• Your task:
Once you find the line with "Click the New Request button" in the entries below, return exactly every line from it through the line with "Expand Profile aluminiowe".

Stored data entries
○ ○ ○ ○
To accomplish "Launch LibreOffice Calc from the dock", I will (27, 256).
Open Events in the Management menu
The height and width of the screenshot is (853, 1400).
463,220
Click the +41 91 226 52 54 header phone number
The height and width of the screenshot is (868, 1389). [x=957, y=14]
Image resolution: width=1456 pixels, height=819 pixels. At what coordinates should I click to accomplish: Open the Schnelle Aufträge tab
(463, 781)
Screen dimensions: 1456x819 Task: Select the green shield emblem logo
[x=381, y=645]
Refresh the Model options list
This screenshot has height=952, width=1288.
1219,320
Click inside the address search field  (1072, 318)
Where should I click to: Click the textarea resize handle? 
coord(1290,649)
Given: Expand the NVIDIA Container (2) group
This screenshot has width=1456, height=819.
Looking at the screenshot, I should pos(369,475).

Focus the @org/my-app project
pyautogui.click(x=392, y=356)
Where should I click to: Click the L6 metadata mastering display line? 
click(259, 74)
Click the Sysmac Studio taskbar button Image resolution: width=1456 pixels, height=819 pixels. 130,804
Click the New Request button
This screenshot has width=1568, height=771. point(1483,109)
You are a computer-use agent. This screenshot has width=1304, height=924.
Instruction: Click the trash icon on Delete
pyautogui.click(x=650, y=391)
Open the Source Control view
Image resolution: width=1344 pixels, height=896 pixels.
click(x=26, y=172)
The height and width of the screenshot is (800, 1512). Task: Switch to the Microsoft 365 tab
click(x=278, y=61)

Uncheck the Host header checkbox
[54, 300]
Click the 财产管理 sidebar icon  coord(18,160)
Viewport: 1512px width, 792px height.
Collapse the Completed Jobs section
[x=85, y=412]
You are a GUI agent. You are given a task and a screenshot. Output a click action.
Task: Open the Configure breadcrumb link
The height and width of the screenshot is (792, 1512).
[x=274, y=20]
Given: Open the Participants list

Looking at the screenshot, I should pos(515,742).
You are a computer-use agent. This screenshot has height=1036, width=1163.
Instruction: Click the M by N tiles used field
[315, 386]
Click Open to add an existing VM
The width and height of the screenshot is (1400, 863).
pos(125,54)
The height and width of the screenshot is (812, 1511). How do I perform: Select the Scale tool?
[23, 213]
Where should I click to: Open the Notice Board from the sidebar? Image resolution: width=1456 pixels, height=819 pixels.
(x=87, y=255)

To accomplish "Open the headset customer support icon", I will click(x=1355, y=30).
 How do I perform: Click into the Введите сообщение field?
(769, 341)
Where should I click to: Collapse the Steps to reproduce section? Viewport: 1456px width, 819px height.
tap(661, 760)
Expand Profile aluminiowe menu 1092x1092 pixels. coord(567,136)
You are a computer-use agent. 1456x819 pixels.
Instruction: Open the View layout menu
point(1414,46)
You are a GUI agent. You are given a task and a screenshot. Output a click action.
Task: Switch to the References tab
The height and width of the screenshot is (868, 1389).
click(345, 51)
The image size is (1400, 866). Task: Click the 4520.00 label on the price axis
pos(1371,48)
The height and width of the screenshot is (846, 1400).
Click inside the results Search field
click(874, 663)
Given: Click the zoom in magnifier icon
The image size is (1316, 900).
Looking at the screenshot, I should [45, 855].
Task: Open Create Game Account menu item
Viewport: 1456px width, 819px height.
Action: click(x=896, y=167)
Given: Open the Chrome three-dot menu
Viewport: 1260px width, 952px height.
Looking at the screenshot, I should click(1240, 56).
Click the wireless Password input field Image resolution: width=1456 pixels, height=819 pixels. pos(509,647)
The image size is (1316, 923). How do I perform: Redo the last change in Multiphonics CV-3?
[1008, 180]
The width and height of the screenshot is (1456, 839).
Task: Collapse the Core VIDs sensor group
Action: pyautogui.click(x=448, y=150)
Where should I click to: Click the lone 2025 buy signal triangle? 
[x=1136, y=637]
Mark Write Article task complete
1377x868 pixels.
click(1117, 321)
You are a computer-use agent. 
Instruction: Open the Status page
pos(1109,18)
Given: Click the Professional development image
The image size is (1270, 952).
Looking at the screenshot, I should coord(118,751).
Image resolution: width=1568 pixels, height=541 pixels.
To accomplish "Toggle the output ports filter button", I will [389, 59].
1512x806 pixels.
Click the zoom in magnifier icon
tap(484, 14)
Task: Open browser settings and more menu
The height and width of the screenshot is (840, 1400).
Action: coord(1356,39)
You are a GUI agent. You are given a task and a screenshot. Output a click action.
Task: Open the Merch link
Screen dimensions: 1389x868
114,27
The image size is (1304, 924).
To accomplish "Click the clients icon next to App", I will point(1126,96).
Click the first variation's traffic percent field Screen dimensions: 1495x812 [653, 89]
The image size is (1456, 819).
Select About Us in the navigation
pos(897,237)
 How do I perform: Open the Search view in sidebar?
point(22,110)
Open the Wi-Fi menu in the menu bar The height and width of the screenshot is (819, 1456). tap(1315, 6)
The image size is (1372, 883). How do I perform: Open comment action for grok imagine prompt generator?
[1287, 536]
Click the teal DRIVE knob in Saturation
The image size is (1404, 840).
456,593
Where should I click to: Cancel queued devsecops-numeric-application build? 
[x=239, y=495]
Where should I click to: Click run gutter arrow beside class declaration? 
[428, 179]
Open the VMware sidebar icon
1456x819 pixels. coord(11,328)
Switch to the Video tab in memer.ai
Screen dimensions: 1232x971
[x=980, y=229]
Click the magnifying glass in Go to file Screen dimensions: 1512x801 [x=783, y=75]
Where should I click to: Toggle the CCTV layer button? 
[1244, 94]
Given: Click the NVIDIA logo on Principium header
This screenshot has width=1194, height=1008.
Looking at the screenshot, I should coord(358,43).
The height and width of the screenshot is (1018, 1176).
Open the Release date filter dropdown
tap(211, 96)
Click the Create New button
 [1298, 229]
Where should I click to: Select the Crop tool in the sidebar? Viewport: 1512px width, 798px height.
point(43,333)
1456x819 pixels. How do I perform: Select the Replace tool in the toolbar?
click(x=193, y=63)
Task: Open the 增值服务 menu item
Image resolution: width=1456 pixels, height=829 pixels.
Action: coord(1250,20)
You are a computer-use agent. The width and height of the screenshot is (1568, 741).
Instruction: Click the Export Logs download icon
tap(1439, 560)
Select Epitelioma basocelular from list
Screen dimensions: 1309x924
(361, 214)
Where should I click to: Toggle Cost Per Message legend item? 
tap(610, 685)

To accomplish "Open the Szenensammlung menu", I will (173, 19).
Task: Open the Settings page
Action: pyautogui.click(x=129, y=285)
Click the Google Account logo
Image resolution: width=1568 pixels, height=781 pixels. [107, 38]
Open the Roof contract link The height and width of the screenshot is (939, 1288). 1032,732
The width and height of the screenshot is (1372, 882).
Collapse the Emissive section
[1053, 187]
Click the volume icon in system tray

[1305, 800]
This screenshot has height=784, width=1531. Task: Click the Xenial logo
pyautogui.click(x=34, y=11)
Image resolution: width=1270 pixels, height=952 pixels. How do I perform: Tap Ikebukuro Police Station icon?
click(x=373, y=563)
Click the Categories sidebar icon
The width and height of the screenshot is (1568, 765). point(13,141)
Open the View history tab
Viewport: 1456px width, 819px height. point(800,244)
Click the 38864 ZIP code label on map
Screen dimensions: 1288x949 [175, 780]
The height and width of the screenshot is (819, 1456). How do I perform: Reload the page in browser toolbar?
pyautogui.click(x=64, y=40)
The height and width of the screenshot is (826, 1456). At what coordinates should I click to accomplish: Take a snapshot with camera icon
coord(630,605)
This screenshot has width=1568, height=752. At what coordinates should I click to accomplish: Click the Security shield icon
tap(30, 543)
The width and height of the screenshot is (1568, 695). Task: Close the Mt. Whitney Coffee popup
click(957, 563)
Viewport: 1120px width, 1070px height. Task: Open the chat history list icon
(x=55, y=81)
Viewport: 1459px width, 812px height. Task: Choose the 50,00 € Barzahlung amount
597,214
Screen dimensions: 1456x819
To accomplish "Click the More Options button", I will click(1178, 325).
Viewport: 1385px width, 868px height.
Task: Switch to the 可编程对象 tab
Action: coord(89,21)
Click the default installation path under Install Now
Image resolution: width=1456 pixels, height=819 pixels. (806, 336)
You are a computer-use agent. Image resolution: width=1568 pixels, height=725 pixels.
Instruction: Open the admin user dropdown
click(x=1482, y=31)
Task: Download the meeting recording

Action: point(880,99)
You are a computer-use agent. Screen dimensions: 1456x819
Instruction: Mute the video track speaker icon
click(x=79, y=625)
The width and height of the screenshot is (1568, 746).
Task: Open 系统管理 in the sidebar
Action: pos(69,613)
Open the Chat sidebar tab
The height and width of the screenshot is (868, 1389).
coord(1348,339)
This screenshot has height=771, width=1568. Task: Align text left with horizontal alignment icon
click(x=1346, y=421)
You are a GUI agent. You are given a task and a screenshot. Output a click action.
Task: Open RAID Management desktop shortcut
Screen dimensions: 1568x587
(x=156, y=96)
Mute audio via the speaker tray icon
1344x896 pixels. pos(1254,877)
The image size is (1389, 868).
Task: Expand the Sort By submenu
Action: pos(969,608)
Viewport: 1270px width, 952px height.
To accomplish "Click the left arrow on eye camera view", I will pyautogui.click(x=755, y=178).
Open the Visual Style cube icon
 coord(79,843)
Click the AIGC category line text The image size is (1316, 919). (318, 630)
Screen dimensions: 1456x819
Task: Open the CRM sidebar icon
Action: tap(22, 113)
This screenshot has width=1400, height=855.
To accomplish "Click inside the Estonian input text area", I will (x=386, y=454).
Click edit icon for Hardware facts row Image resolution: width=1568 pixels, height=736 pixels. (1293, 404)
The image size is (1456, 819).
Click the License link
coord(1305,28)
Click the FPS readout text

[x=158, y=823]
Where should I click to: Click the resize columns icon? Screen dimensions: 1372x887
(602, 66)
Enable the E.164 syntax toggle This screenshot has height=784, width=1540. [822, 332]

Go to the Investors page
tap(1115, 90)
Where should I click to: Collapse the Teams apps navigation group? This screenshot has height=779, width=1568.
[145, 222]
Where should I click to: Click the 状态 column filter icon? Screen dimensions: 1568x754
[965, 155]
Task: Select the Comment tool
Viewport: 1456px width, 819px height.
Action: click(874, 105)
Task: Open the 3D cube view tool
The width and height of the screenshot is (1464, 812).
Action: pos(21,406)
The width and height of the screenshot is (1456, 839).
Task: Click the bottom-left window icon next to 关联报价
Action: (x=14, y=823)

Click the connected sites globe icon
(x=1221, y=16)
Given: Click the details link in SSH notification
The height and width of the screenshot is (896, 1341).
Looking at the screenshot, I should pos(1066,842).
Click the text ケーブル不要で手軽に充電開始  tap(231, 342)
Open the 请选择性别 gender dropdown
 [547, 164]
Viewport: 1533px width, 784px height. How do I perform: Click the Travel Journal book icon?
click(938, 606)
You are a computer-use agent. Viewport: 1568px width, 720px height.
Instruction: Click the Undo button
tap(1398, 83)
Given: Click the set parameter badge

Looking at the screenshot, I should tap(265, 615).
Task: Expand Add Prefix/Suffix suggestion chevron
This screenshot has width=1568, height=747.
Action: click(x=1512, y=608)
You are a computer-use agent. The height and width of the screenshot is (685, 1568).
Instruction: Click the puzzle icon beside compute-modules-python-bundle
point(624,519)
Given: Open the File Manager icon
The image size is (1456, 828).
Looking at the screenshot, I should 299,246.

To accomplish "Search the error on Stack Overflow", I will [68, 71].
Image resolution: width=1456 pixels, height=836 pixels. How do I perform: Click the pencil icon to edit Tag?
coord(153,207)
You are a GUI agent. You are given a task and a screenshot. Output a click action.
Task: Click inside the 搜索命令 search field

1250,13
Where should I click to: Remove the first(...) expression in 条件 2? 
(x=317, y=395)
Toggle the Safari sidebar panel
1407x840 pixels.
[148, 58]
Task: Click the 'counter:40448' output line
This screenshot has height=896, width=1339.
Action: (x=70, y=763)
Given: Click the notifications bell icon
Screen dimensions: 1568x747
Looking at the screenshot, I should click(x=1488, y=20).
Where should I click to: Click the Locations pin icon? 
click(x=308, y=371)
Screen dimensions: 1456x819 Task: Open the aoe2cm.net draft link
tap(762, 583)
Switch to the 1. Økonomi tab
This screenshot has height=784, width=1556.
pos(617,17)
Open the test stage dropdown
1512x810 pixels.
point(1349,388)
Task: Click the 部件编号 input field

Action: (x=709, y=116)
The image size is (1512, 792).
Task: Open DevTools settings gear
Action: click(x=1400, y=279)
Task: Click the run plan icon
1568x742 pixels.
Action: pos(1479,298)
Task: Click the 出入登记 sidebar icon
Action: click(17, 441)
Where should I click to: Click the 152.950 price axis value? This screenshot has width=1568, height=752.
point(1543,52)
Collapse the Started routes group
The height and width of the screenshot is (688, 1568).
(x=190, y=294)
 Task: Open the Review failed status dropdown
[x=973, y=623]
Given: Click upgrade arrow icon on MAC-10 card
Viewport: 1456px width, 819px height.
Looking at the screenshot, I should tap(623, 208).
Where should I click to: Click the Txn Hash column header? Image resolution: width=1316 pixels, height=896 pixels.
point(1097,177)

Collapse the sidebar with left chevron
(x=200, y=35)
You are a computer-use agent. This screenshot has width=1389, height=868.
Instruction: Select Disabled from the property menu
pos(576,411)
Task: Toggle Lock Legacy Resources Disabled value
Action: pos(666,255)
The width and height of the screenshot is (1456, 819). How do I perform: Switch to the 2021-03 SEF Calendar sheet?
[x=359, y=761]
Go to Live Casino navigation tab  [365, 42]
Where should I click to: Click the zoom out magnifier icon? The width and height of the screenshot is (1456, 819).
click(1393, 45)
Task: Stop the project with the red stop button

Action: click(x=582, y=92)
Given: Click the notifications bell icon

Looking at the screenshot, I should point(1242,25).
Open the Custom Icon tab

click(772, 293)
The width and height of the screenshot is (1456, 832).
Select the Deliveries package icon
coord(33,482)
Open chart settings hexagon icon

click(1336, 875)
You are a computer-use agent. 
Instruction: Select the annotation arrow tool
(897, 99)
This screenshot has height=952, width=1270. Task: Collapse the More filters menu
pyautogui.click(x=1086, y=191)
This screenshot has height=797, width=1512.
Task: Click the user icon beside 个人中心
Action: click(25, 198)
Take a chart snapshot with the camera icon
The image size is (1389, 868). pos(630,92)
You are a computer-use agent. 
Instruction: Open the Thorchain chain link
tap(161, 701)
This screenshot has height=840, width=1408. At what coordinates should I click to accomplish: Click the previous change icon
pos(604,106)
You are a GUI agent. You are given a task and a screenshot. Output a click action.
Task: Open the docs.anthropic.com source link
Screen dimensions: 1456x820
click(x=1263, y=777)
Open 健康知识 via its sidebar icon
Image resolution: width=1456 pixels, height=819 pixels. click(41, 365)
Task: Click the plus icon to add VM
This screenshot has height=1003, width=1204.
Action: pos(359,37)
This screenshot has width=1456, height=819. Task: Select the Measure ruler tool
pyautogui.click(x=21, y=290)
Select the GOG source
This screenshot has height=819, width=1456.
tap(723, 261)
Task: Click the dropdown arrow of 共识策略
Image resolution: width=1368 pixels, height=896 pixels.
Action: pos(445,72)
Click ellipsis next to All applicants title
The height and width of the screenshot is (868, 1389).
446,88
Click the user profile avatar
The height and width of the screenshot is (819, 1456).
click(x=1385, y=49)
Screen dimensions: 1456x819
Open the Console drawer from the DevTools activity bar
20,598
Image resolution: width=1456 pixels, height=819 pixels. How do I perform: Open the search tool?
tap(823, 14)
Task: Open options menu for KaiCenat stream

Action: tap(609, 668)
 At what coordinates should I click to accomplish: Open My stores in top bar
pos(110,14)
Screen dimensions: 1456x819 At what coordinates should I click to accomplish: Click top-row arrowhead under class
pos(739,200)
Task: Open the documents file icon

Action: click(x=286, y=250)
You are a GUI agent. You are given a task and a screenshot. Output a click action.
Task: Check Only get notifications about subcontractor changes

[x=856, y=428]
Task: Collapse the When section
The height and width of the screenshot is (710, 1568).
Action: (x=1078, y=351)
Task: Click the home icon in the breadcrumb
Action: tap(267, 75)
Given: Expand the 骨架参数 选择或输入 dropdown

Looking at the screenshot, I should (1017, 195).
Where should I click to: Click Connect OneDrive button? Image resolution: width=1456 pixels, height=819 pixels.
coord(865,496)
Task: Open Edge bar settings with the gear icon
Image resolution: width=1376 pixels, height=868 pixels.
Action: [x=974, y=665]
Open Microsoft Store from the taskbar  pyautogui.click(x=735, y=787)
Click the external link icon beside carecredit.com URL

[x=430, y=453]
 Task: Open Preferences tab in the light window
○ ○ ○ ○
• Written answer:
Click the New Request button
This screenshot has width=1568, height=771. point(1483,109)
You are a computer-use agent. This screenshot has width=1304, height=924.
Instruction: Click the trash icon on Delete
pyautogui.click(x=650, y=391)
Open the Source Control view
Image resolution: width=1344 pixels, height=896 pixels.
click(x=26, y=172)
The height and width of the screenshot is (800, 1512). Task: Switch to the Microsoft 365 tab
click(x=278, y=61)

Uncheck the Host header checkbox
[54, 300]
Click the 财产管理 sidebar icon  coord(18,160)
Viewport: 1512px width, 792px height.
Collapse the Completed Jobs section
[x=85, y=412]
You are a GUI agent. You are given a task and a screenshot. Output a click action.
Task: Open the Configure breadcrumb link
The height and width of the screenshot is (792, 1512).
[x=274, y=20]
Given: Open the Participants list

Looking at the screenshot, I should pos(515,742).
You are a computer-use agent. This screenshot has height=1036, width=1163.
Instruction: Click the M by N tiles used field
[315, 386]
Click Open to add an existing VM
The width and height of the screenshot is (1400, 863).
pos(125,54)
The height and width of the screenshot is (812, 1511). How do I perform: Select the Scale tool?
[23, 213]
Where should I click to: Open the Notice Board from the sidebar? Image resolution: width=1456 pixels, height=819 pixels.
(x=87, y=255)

To accomplish "Open the headset customer support icon", I will click(x=1355, y=30).
 How do I perform: Click into the Введите сообщение field?
(769, 341)
Where should I click to: Collapse the Steps to reproduce section? Viewport: 1456px width, 819px height.
tap(661, 760)
Expand Profile aluminiowe menu 1092x1092 pixels. coord(567,136)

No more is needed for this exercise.